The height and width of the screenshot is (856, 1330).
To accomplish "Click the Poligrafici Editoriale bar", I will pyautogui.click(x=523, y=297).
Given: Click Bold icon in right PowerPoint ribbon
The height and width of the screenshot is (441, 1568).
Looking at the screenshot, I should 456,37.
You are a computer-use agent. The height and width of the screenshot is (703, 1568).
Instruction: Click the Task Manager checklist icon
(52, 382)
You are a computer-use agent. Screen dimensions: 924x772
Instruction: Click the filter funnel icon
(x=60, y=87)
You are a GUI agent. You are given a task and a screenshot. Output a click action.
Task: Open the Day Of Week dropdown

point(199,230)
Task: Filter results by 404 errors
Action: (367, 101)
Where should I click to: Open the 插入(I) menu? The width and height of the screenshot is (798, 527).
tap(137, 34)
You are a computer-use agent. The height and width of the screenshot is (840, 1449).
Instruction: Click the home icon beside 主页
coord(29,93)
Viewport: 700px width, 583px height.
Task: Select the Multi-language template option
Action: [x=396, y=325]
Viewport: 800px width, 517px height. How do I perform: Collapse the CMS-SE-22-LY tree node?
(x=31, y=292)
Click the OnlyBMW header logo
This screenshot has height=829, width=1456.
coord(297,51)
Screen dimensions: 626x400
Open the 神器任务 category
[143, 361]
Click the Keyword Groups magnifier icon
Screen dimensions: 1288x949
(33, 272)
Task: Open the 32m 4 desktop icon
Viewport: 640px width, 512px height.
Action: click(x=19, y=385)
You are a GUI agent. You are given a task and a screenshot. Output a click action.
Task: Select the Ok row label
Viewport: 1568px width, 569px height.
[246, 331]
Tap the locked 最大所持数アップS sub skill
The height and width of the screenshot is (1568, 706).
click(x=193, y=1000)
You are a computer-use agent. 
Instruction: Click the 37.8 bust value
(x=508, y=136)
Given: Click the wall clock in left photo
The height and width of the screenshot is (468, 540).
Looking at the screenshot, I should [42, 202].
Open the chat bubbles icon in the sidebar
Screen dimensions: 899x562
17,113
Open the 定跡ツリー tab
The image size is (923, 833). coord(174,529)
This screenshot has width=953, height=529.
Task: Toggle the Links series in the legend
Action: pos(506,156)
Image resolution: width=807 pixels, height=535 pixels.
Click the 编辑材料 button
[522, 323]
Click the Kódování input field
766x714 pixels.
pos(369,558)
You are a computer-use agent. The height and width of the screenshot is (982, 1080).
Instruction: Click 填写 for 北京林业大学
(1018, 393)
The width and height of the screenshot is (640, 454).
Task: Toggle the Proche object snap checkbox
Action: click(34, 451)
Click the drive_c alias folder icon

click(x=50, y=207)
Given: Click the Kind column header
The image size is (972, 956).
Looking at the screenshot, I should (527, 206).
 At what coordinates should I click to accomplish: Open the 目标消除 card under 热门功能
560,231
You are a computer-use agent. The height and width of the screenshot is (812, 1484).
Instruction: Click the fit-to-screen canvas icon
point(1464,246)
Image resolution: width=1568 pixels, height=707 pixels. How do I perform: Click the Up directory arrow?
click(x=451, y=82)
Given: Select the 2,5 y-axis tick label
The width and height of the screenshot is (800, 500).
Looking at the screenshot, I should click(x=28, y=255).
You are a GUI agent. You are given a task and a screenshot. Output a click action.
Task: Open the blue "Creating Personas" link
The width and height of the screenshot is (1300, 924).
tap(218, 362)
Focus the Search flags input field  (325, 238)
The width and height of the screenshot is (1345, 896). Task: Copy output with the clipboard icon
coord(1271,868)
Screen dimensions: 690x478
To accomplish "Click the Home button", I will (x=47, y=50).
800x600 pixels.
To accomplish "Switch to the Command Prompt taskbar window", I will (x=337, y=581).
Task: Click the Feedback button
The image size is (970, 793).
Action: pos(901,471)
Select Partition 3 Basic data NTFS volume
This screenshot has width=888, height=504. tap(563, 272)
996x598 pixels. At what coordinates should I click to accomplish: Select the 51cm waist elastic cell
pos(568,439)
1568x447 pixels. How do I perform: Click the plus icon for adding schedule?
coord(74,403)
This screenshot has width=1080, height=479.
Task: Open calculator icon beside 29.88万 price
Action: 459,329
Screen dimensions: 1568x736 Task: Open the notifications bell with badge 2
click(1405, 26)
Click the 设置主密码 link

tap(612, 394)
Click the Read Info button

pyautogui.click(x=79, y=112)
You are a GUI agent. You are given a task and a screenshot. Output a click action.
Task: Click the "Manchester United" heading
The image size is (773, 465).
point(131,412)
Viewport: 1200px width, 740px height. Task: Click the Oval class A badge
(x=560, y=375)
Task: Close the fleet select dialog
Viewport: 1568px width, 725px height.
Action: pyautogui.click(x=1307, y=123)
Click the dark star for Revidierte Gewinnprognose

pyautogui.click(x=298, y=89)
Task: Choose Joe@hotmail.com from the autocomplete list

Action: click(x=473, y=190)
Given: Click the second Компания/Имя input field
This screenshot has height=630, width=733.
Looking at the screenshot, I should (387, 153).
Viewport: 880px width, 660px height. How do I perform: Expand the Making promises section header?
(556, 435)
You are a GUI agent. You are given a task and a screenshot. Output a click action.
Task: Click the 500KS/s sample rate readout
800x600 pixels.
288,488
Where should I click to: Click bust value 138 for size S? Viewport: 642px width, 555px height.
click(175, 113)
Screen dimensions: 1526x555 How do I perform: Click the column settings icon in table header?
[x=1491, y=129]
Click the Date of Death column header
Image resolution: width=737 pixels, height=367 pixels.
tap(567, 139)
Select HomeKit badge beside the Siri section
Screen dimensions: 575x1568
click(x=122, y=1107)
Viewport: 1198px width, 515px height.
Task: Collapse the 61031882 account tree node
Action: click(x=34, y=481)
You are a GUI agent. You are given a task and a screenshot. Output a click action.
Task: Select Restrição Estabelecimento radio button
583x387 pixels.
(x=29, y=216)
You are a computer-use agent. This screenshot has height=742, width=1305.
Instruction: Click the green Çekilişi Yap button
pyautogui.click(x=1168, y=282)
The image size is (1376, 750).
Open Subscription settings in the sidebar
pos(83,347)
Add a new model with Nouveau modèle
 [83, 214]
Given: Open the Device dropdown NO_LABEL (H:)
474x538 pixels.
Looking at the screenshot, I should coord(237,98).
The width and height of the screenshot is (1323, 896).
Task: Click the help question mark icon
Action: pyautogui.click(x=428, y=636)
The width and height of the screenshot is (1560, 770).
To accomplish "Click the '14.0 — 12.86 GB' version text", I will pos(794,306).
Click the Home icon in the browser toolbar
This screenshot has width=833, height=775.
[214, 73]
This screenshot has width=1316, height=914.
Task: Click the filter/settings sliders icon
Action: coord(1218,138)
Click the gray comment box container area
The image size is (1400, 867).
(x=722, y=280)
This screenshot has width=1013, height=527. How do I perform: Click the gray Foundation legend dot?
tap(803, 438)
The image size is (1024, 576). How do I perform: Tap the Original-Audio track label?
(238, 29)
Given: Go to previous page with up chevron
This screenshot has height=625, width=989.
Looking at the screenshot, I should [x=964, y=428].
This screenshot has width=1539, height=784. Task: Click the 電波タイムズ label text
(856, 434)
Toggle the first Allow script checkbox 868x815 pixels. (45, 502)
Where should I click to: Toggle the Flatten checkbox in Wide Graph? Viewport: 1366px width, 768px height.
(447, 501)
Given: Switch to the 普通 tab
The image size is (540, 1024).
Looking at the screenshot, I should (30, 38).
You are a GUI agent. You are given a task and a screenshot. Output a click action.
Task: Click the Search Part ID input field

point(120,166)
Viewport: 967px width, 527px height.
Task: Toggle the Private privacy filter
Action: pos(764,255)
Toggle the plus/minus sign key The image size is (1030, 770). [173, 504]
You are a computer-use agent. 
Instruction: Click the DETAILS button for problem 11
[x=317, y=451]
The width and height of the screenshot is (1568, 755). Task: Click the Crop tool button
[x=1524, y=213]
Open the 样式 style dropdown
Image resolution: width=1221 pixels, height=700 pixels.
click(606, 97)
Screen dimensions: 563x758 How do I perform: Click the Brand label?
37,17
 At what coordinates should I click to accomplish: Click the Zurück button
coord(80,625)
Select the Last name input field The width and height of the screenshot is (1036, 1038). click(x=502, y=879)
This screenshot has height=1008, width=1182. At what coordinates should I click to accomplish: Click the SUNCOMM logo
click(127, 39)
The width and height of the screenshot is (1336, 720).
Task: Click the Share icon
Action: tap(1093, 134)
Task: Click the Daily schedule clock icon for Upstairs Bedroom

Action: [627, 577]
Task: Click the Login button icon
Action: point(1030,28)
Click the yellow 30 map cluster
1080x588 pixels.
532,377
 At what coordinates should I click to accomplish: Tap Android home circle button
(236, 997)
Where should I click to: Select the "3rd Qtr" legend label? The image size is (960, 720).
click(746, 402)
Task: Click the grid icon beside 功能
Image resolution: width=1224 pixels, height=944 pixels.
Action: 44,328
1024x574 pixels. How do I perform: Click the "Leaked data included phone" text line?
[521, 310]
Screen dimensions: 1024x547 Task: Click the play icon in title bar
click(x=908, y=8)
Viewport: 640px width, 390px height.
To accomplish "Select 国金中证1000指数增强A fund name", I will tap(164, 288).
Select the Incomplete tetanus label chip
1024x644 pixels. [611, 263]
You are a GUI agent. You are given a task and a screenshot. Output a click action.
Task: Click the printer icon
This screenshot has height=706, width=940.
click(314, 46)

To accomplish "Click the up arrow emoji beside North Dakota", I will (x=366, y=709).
##############################
**Task description**. Beginning at the line with "Instruction: Click the fit-to-screen" and stopping after the line with "Screen dimensions: 690x478", please write out every line of the data above exactly and nothing else.

**Output below**.
Instruction: Click the fit-to-screen canvas icon
point(1464,246)
Image resolution: width=1568 pixels, height=707 pixels. How do I perform: Click the Up directory arrow?
click(x=451, y=82)
Given: Select the 2,5 y-axis tick label
The width and height of the screenshot is (800, 500).
Looking at the screenshot, I should click(x=28, y=255).
You are a GUI agent. You are given a task and a screenshot. Output a click action.
Task: Open the blue "Creating Personas" link
The width and height of the screenshot is (1300, 924).
tap(218, 362)
Focus the Search flags input field  (325, 238)
The width and height of the screenshot is (1345, 896). Task: Copy output with the clipboard icon
coord(1271,868)
Screen dimensions: 690x478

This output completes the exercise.